What is required: Go through the data and retrieve each line that includes the string "Enable".

[Saved data entries]
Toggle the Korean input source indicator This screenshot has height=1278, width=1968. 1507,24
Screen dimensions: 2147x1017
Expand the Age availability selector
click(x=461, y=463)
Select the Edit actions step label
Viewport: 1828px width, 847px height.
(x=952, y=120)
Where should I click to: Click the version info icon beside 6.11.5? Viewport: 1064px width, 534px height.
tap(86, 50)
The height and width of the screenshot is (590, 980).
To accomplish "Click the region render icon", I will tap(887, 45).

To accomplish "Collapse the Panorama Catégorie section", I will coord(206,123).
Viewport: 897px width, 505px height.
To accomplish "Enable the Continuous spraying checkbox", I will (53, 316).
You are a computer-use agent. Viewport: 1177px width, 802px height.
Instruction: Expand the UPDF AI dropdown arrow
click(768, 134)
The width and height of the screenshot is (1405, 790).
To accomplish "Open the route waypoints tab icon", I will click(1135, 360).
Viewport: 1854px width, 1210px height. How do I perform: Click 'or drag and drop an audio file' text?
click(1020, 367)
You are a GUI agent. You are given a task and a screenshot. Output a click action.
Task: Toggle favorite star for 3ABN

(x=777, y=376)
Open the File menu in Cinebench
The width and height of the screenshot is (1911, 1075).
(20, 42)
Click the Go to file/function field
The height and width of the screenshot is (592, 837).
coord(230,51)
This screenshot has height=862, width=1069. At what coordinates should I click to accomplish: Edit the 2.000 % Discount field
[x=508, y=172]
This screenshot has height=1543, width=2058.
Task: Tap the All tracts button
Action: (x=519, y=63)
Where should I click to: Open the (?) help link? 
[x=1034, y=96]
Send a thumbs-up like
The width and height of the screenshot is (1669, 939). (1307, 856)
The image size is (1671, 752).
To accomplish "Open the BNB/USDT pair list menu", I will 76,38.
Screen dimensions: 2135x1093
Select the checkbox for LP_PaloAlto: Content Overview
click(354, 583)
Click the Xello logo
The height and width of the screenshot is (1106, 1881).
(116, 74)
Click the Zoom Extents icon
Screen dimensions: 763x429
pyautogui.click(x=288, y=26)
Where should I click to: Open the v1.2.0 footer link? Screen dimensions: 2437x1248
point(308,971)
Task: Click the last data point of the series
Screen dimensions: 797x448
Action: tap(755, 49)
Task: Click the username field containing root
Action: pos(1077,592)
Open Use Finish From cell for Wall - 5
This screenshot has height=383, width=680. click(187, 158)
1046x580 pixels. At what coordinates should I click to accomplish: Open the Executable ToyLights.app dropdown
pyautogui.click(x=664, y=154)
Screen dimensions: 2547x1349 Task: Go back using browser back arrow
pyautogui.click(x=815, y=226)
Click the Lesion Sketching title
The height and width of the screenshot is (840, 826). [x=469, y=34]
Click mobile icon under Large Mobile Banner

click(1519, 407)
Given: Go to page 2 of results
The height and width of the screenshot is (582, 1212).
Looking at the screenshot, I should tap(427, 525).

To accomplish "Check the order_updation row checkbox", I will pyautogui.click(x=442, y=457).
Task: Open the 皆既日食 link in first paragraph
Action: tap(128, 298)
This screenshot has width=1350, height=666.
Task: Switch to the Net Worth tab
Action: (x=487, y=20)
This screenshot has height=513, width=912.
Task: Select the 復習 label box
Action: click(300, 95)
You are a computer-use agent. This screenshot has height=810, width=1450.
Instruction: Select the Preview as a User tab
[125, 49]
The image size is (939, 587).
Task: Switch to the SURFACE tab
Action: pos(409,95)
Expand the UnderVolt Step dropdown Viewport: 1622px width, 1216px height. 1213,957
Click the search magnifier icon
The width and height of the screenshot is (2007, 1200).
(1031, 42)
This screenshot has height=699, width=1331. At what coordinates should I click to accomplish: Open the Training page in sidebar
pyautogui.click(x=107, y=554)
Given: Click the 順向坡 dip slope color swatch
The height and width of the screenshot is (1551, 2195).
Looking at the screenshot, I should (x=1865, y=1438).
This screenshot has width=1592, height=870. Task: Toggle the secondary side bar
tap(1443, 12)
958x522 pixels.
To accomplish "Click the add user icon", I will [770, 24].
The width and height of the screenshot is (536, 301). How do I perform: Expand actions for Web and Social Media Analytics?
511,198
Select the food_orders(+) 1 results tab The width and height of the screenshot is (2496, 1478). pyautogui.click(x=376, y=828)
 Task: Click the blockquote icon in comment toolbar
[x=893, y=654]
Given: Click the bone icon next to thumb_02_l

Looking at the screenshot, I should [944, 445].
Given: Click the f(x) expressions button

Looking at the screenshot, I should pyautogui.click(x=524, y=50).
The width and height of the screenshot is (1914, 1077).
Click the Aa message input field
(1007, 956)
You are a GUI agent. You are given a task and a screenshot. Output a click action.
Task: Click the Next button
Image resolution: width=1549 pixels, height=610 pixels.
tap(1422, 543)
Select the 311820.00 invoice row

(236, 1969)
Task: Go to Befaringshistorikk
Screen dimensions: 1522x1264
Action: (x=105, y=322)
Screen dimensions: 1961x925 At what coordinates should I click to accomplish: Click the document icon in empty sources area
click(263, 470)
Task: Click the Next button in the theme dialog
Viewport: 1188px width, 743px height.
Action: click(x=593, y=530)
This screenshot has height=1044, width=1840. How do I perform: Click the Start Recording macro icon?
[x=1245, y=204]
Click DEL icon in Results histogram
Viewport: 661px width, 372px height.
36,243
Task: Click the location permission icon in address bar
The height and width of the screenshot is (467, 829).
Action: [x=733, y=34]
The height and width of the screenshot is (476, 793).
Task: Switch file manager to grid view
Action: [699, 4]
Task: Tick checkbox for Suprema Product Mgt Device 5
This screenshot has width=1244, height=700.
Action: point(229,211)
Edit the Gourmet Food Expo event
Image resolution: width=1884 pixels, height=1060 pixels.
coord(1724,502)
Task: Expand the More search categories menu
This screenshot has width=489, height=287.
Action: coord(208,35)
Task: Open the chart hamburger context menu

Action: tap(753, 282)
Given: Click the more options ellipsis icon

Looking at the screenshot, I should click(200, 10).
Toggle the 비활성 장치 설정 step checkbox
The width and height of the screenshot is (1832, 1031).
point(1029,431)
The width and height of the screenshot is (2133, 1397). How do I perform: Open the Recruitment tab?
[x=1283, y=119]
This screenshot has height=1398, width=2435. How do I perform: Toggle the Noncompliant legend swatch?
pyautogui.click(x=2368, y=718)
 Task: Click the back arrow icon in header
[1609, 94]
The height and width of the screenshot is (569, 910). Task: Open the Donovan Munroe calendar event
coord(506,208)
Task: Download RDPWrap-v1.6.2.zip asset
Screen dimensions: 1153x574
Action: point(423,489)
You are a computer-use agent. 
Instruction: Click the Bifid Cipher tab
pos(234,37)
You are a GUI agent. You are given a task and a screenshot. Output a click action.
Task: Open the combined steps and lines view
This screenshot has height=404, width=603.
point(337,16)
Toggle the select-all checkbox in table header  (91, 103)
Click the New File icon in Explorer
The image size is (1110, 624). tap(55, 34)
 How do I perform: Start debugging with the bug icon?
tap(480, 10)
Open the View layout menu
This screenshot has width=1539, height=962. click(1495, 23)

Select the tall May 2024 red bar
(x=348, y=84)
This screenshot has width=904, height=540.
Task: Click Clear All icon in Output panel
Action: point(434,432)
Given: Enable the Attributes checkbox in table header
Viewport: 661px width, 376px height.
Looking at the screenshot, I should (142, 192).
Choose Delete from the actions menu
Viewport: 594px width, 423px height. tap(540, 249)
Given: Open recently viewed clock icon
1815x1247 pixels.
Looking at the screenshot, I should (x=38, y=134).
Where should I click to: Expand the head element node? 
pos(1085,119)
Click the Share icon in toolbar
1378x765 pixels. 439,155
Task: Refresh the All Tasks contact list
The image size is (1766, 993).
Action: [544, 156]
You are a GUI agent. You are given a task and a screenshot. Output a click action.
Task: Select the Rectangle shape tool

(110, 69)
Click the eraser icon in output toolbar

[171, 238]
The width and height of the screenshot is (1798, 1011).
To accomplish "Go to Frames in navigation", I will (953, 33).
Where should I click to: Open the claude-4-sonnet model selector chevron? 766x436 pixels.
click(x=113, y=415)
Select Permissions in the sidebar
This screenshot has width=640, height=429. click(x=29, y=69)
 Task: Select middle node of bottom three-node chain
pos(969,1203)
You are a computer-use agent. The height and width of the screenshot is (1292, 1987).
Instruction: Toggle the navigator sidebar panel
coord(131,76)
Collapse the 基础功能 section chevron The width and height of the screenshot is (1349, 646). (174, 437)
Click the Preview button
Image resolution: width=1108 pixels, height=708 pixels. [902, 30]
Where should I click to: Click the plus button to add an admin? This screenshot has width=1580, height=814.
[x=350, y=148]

Result:
To accomplish "Enable the Continuous spraying checkbox", I will (53, 316).
Given: Enable the Attributes checkbox in table header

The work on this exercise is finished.